=== PROBLEM STATEMENT ===
Count the lines of the material below that contain the string "height". Reply with the number alone.
====== SUPPLIED RECORDS
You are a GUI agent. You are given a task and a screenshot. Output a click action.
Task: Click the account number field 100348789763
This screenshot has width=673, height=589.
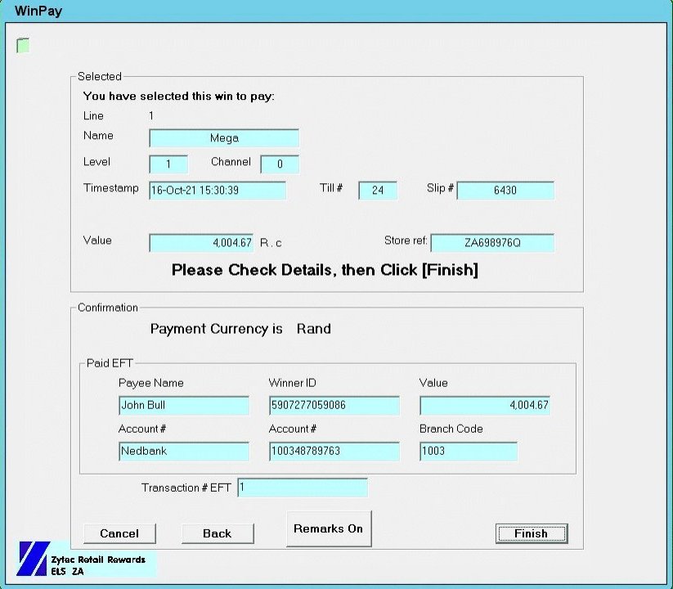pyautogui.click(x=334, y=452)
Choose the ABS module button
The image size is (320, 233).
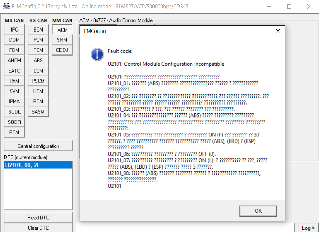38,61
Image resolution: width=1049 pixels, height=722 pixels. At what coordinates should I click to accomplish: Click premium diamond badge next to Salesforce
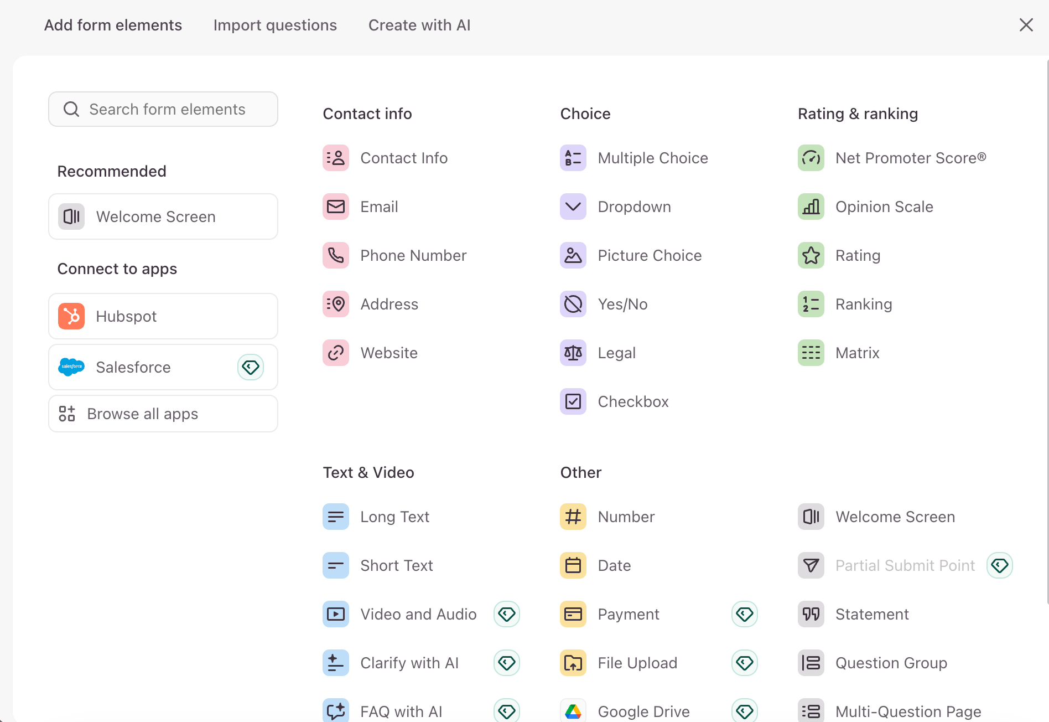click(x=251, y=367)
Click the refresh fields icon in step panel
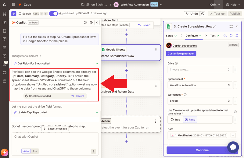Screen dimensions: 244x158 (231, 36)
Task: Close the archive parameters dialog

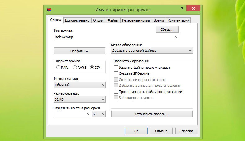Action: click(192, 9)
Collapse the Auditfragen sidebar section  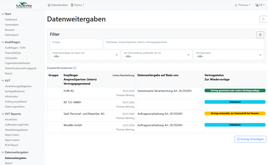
============
=== PROBLEM SOLUTION ===
2